Saya telah mempelajari fakta bahwa orang tanpa malu dan ragu
menunjukkan kekesalan dan kemarahan mereka kepada saya dibandingkan kepada
orang-orang lain yang memiliki kedudukan lebih tinggi dari saya. Bahkan
beberapa berpikir bisa menjadikan saya sasaran stress atau ke-bete-an mereka
tanpa di rem lagi. Dan saya seperti tidak mempunyai hak untuk membela diri dan
menyatakan bahwa saya tidak bersalah. Walau kemudian ada yang meminta maaf tapi
hal seperti itu terjadi lagi.
Dan teman saya serta orang-orang di tempat ini agaknya tidak
menyadari tentang hal-hal tersebut.
Setelah dia pergi, saya menghentakkan kaki dan meninju
tembok di dalam kemarahan dan rasa frustrasi saya.

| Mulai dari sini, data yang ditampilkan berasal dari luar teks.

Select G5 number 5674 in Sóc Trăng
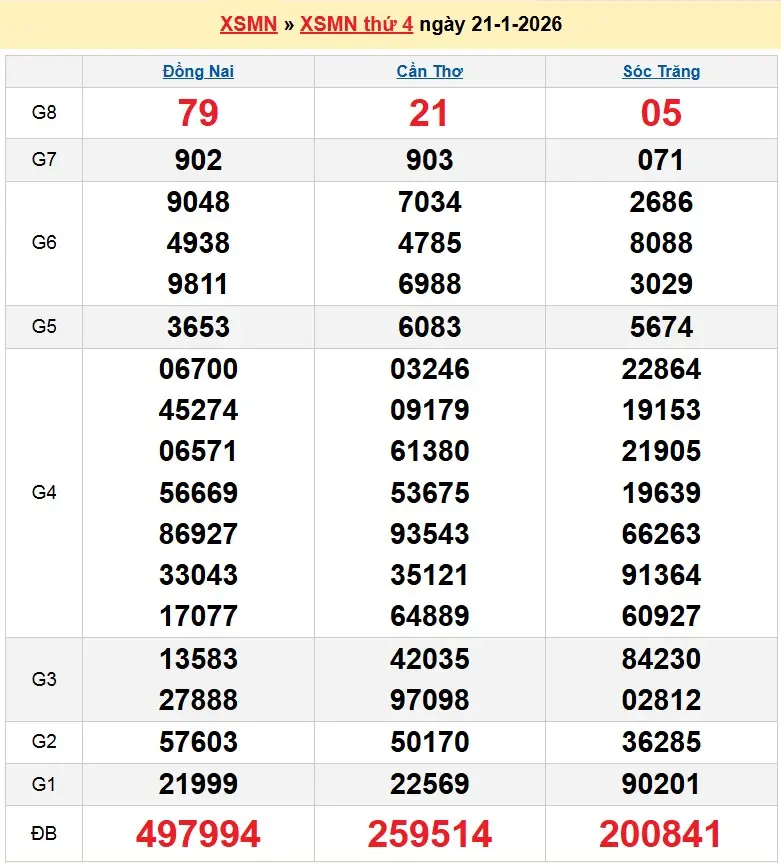661,327
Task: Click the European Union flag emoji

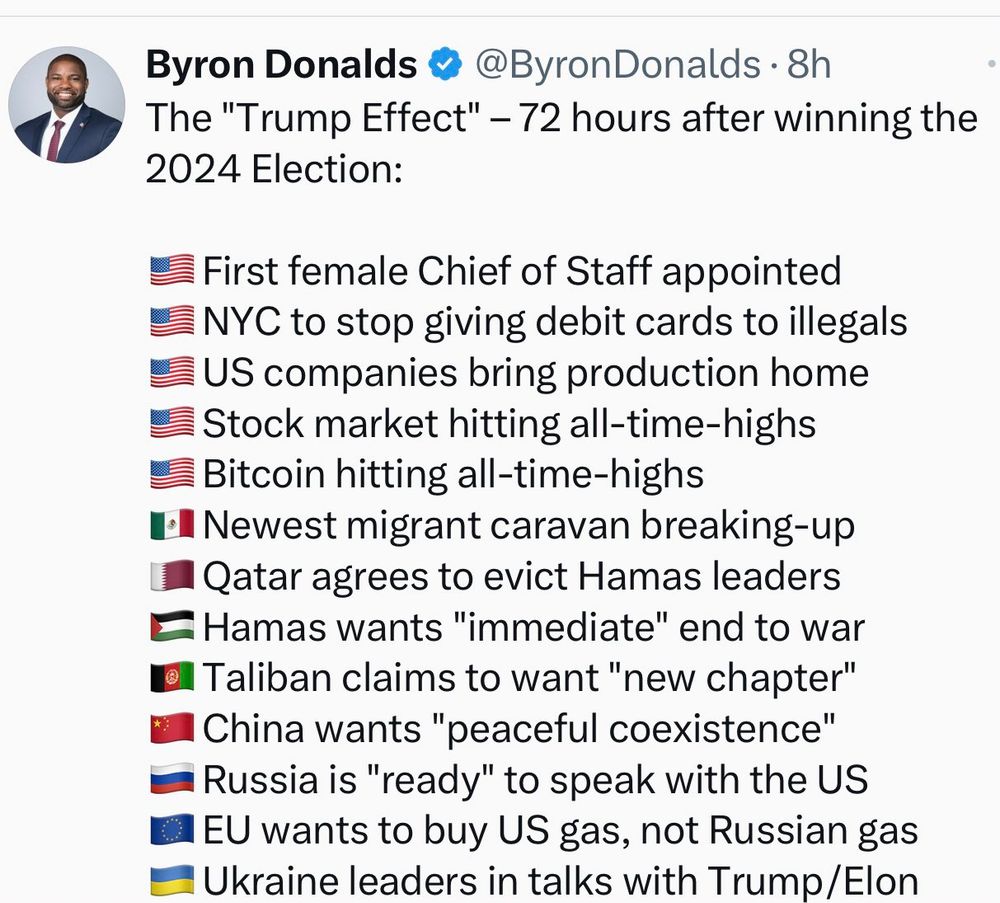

Asal tahu saja, ini
kebiasaan saya kalau sudah merasa terlalu marah.
Aduh, saya tahu karakter batu itu meloncat keluar. Tapi saya tidak punya kendali. Saya berjalan hilir mudik dalam ruangan saya, merepet sendirian, mengomel, merutuk dan berupaya dengan segala susah payah untuk mendinginkan hati serta pikiran.
Ketika dia kembali siang harinya, saya belum sepenuhnya
pulih dari kekesalan itu.
Tapi setelah mendengar ‘kicauan’ saya tentang apa yang saya
rasakan, yang dilakukannya kemudian
adalah dengan tulus dan spontan meminta maaf, memberikan saya sebuah permen dan
dengan gaya konyolnya yang sudah sangat saya kenal itu mengajuk hati saya.
Saya menundukkan kepala dalam-dalam. Tidak berani mengangkat
kepala karena tanpa dapat saya cegah, air mata sudah memenuhi mata saya dan
saya tidak mau dia melihat saya menangis. Aduh mak, malu ah.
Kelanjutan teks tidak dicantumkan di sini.